O Supremo Tribunal Federal (STF) formou maioria nesta sexta-feira (13) para manter a prisão do banqueiro Daniel Vorcaro, dono do Banco Master, suspeito de comandar uma organização criminosa com “braço armado” para intimidar adversários. Os ministros André Mendonça, Luiz Fux e Nunes Marques acompanharam o relator do caso, que ressaltou o risco latente representado pelo grupo. O julgamento deve se estender até a próxima sexta-feira, quando o ministro Gilmar Mendes ainda deve se posicionar.
Segundo a Polícia Federal, Vorcaro mantinha uma milícia privada denominada “A Turma”, utilizada para obtenção ilegal de informações e intimidação de críticos. Mensagens interceptadas indicam ordens do banqueiro para agredir e ameaçar pessoas, incluindo jornalistas e empregados, com pagamento mensal estimado em R$ 1 milhão para os integrantes do grupo. A PF também apontou acesso indevido a sistemas públicos e internacionais, como Ministério Público, PF, FBI e Interpol.
Em seu voto, Mendonça destacou que a liberdade do banqueiro representaria risco à investigação e à confiança da sociedade na Justiça. O ministro afirmou que não há indícios de que as atividades do grupo criminoso tenham cessado e que a prisão se faz necessária para evitar destruição de provas e novas práticas ilícitas. A defesa de Vorcaro, no entanto, nega envolvimento em obstrução às investigações e afirma que o cliente colaborou de forma transparente, sem negociação de delação premiada.

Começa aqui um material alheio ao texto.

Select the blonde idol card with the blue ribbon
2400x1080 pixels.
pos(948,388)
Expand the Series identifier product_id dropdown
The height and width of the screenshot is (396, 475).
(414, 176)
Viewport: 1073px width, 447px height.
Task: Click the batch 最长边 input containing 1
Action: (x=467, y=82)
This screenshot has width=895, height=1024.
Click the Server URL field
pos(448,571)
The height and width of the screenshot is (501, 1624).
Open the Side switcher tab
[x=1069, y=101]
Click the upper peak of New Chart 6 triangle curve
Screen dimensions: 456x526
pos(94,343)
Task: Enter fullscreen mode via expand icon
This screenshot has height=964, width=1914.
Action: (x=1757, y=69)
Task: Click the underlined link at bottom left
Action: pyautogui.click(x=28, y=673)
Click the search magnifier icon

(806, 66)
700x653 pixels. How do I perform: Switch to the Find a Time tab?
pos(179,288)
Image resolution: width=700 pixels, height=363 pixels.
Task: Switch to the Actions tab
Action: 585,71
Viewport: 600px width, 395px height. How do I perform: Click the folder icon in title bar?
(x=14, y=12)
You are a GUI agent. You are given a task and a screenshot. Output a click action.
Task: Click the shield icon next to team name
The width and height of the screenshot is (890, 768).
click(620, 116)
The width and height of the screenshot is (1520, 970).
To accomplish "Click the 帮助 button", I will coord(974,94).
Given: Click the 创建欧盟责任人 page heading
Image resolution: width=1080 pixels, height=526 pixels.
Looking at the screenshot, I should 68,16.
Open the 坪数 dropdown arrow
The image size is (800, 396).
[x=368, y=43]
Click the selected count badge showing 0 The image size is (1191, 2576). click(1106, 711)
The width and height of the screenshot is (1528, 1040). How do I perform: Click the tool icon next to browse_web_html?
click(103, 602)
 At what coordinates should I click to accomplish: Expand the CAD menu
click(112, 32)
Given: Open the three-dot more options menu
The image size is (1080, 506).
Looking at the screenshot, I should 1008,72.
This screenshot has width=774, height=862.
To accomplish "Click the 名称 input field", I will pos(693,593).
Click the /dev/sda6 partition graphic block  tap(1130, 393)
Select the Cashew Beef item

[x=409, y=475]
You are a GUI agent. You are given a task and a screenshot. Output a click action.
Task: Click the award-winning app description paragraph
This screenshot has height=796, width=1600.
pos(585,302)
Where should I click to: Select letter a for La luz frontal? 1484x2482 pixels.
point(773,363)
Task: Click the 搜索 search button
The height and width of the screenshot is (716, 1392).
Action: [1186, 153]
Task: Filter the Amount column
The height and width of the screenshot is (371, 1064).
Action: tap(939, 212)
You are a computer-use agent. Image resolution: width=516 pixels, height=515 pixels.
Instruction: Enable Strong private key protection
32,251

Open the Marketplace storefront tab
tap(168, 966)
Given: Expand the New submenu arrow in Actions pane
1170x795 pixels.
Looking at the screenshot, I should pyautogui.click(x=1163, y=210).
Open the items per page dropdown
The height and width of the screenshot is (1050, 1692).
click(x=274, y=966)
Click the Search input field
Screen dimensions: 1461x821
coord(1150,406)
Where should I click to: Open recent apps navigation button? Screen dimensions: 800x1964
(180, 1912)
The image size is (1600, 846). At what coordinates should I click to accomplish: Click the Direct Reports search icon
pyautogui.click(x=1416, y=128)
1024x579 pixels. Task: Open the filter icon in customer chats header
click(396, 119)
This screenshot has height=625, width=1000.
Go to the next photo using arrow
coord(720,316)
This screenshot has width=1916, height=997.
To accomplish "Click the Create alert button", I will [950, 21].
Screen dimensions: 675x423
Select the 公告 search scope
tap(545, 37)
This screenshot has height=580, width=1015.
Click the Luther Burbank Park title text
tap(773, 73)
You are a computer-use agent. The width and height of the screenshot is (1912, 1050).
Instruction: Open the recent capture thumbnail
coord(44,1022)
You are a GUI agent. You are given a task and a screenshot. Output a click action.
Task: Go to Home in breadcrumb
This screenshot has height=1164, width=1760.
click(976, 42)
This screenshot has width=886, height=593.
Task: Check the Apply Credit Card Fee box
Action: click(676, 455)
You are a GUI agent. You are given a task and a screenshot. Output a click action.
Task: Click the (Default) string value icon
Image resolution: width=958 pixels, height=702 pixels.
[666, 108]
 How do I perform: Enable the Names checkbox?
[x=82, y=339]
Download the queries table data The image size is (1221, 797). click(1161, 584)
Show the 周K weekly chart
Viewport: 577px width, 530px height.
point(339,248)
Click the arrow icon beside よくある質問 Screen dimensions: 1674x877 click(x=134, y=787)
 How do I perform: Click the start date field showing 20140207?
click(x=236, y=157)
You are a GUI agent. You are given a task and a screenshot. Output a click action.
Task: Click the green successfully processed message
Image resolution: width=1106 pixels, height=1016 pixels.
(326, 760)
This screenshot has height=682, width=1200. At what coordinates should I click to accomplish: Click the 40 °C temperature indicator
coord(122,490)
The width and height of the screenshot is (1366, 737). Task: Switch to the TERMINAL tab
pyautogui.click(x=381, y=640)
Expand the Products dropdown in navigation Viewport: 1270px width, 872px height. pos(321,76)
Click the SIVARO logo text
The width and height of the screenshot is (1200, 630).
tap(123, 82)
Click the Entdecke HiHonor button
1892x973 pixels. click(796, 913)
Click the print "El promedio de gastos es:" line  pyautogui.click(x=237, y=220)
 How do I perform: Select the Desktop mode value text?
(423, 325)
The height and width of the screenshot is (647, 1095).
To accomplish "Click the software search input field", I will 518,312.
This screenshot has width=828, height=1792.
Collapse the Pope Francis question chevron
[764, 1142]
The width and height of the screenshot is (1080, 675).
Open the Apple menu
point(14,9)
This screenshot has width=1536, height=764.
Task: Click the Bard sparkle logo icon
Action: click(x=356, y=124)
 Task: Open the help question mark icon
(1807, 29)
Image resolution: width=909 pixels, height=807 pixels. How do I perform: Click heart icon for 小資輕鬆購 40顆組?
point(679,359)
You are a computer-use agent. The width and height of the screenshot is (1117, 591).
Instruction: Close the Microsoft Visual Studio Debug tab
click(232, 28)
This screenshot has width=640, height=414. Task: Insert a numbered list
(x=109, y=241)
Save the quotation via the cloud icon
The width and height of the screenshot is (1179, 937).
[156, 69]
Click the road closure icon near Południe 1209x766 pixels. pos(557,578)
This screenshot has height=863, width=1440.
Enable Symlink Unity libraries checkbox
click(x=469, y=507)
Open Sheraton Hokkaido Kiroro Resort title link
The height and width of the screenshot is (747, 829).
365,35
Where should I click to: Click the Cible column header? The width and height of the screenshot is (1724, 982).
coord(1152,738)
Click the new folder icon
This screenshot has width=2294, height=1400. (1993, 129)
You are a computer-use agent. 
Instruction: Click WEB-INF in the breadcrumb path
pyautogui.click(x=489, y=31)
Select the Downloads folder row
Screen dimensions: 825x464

O caso ocorre no contexto da terceira fase da Operação Compliance Zero. Integrantes da “Turma” incluem um policial federal aposentado e um homem conhecido como Sicário, que morreu dias após a prisão. A decisão da Segunda Turma do STF deve definir se a prisão será mantida, com a análise de provas como mensagens, comprovantes de pagamentos e rastros de acesso a sistemas sigilosos.